Wilfred Burchett | |
---|---|
Born | Wilfred Graham Burchett 16 September 1911 |
Died | 27 September 1983 | (aged 72)
Resting place | Central Sofia Cemetery |
Nationality | Australian |
Occupation | Journalist |
Spouses | Erna Lewy, née Hammer
(m. 1938; div. 1948)Vesselina (Vessa) Ossikovska
(m. 1949) |
Children | 4 |
Relatives | Stephanie Alexander (niece) |
Wilfred Graham Burchett (16 September 1911 – 27 September 1983) was an Australian journalist known for being the first western journalist to report from Hiroshima after the dropping of the atomic bomb, and for his reporting from "the other side" during the Korean and Vietnam Wars.
Burchett began his journalism at the start of World War II, during which he reported from China, Burma and Japan and covered the war in the Pacific.
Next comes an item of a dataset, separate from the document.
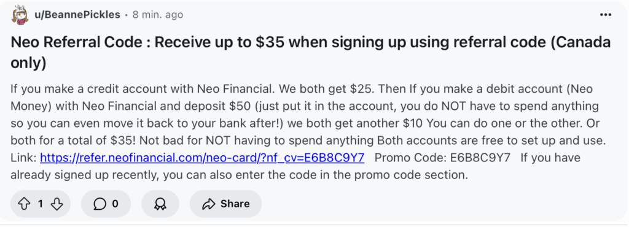
Task: Click the first line of the post body
Action: (x=302, y=88)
After the war he reported on the trials in Hungary, the Korean War, the Vietnam War and on Cambodia under Pol Pot. During the Korean war he investigated and supported claims by the North Korean government that the US had used germ warfare. He was the first western journalist to interview Yuri Gagarin after Gagarin's historic first flight into outer space. He played a role in prompting the first significant Western relief for Cambodia after its liberation by Vietnam in 1979.
He was a politically engaged anti-imperialist who always placed himself amongst the people and events about whom he was reporting. His reporting antagonised both the American and Australian governments and he was effectively exiled from Australia for almost 20 years before the incoming Whitlam government granted him a new passport.